I am not a museum person.
And trying to navigate past tourists, then through pots and bowls that were found 500 years ago, to try and get to a hall full of paintings by artists I’ve never even heard of, is the equivalent of me being locked in a room with a bunch of cymbal-playing monkeys that won’t turn off.
I’m sorry. I wish it were different. But the Louvre is huge. So huge, that anyone who mildly dislikes museums has a near panic attack just looking at it from the outside. And yet, to others, the size only excites them more and they can’t wait to get in and explore from top to bottom (which is FIVE FLOORS by the way).
Don’t get me wrong. I love art and culture but I’d rather be out experiencing a culture than looking at it in the confines of a glass case. With that being said, the Louvre, in all its grand opulence, is iconic. And whether you like museums or not, it is well worth a visit.
The Louvre boasts 5 floors and has an expanse of over 652,300 sq feet. There really isn’t anything to compare that to because standing outside the Louvre and trying to get a panorama of the place is nearly impossible. What is even harder to comprehend is that the museum was once a royal palace. Though the building was expanded upon over a number of years, I just can’t fathom living in a place that large.

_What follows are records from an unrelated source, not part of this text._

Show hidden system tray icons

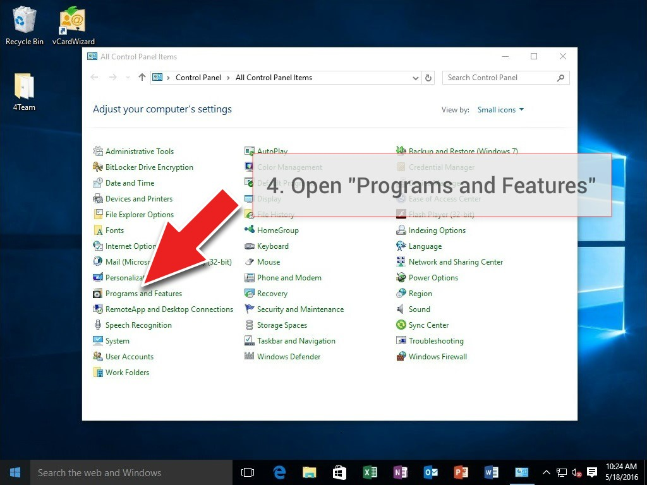(546, 472)
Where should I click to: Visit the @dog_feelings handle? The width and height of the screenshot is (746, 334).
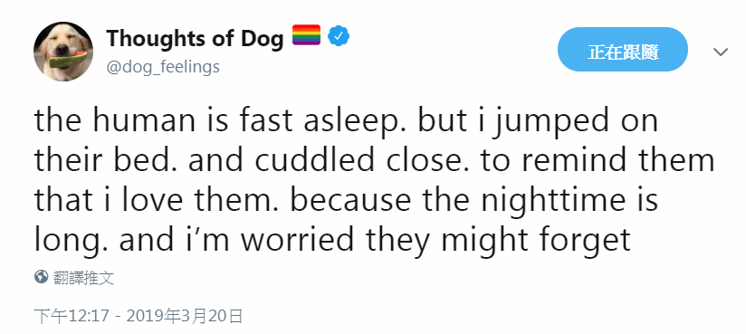point(163,67)
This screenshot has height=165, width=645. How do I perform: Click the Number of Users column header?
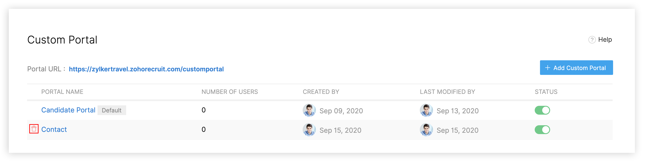(230, 92)
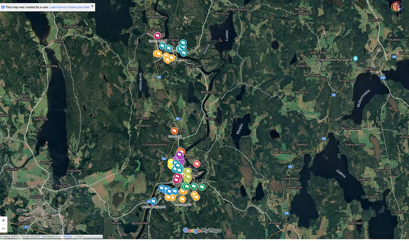Click the Ängsbacka Kursgård place pin
Image resolution: width=409 pixels, height=241 pixels.
[x=356, y=58]
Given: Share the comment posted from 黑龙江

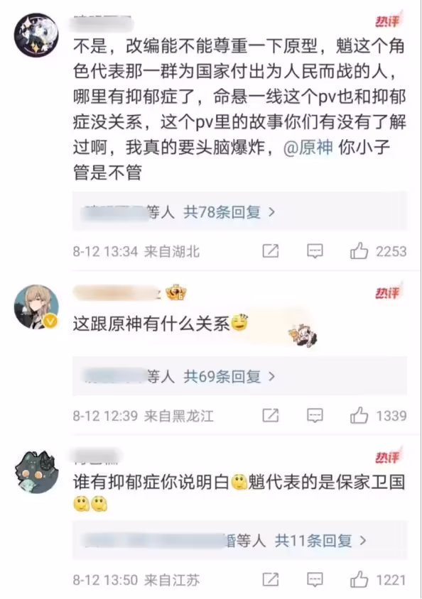Looking at the screenshot, I should tap(270, 415).
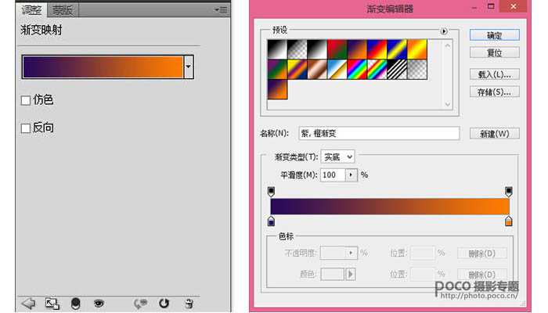Viewport: 548px width, 313px height.
Task: Enable the 仿色 dither checkbox
Action: click(x=26, y=100)
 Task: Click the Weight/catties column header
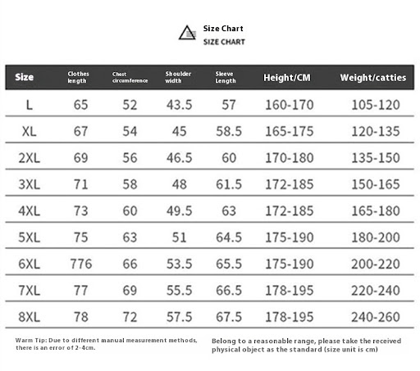(x=373, y=78)
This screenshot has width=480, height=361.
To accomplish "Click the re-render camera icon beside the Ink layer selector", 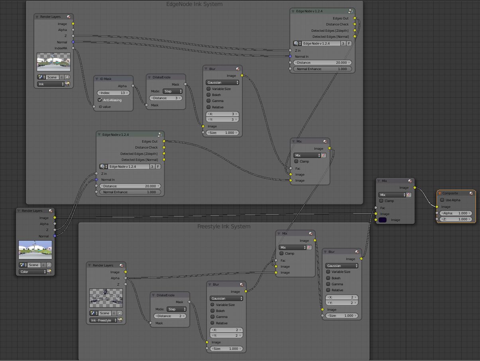I will pos(66,84).
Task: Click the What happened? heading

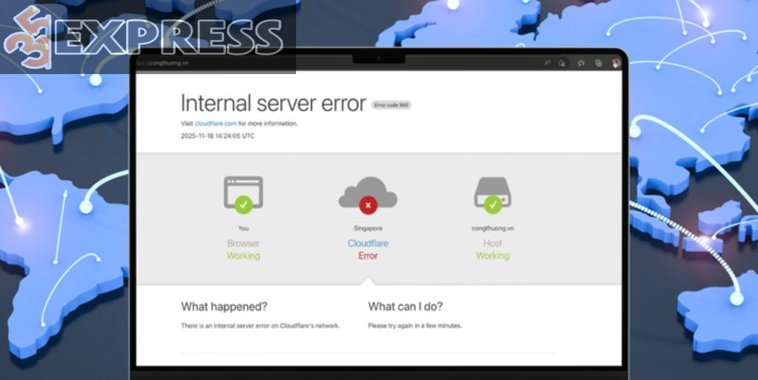Action: coord(224,307)
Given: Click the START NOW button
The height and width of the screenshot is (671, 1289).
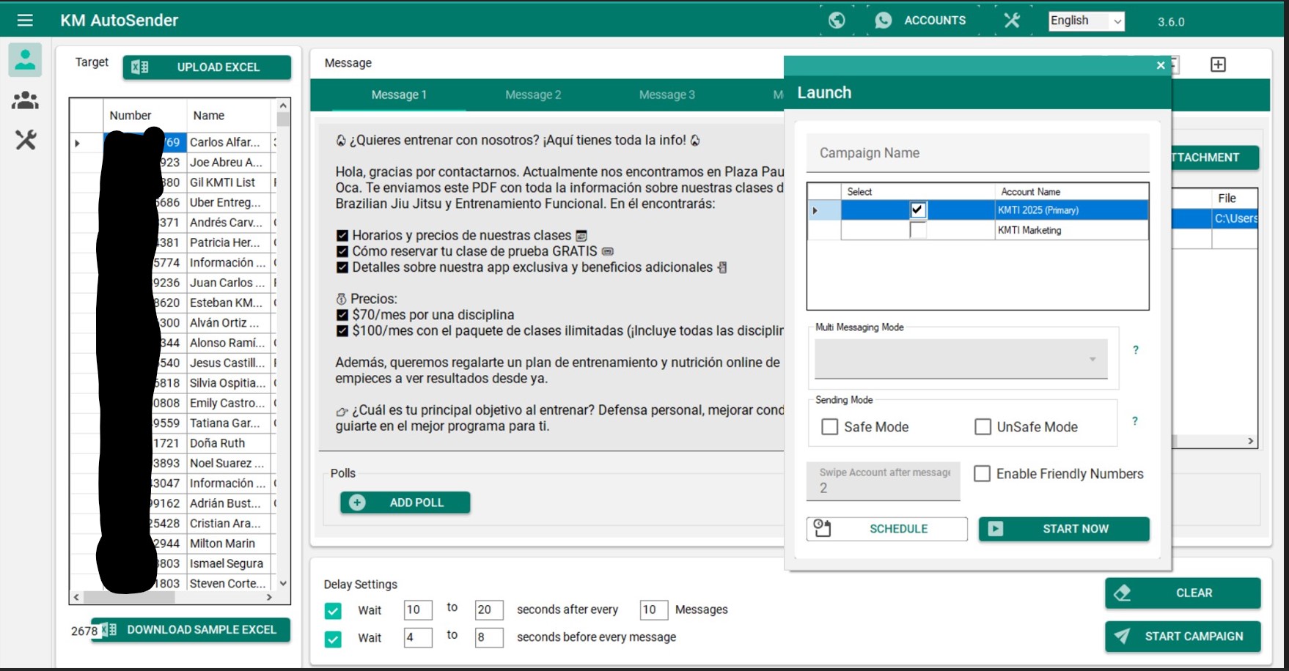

When the royal family started living at Versailles, the Louvre became a place to hold the family’s extensive collection of art and sculptures. Now, as a museum, the Louvre displays approximately 35,000 antiquities from all over the world.

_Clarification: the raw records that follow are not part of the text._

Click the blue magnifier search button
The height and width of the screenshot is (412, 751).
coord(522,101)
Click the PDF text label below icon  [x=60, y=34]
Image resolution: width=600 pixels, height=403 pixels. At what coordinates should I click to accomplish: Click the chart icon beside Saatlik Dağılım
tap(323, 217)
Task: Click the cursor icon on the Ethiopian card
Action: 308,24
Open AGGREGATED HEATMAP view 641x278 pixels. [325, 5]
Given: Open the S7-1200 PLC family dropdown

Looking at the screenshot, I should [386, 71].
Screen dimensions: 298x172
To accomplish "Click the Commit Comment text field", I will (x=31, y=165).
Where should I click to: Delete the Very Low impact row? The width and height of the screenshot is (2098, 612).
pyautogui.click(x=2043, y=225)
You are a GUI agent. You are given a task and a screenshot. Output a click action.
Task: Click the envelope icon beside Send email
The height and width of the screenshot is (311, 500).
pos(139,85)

So for those of you who are fine with snapping one picture and moving on, here’s how you can experience the Louvre and not lose your mind:
- Get there early. I made the beneficial mistake of getting the hours wrong and ended up in line about 35 minutes before it opened. I was about 8th in line. If you’re going to have to wait at some point anyway, you might as well wait to be one of the first ones in.
- Know what you want to see. I had some inkling of what interested me most, so it was easier to find the locations and go directly towards the attractions. If you don’t know what you are there to see, chances are you will just look around aimlessly while wondering which way to go.
- My first order of business was to find the Mona Lisa. Knowing its popularity, it was a good choice to head there immediately because it was already gathering a small group of people. Since it was still early, I didn’t have to fight off too many people and got a decent picture.
These are probably the most sought after artifacts and their locations:
Mona Lisa aka La Gioconda by Leonardo da Vinci- 1st floor paintings
Napoleon’s Coronation- 1st floor paintings
Ramesses II Statue- Ground floor, Egyptian Antiquities
Code of Hammurabi- Ground floor, near Eastern Antiquities
Winged Victory of Samothrace- 1st floor Greek, Etruscan and Roman Antiquities
The Seated Scribe- 1st floor, Egyptian Antiquities
Venus de Milo (Aphrodite)- Ground floor, Greek, Etruscan and Roman Antiquities
The locations are relative and chances are you will still get a little lost. But at least you will be out of there before your museum experience interferes with lunchtime.
*Photography TIP: If you want the famous picture standing by the tip of the glass pyramid, head there when the museum is closing. You have a better chance of getting a shot without too many people around.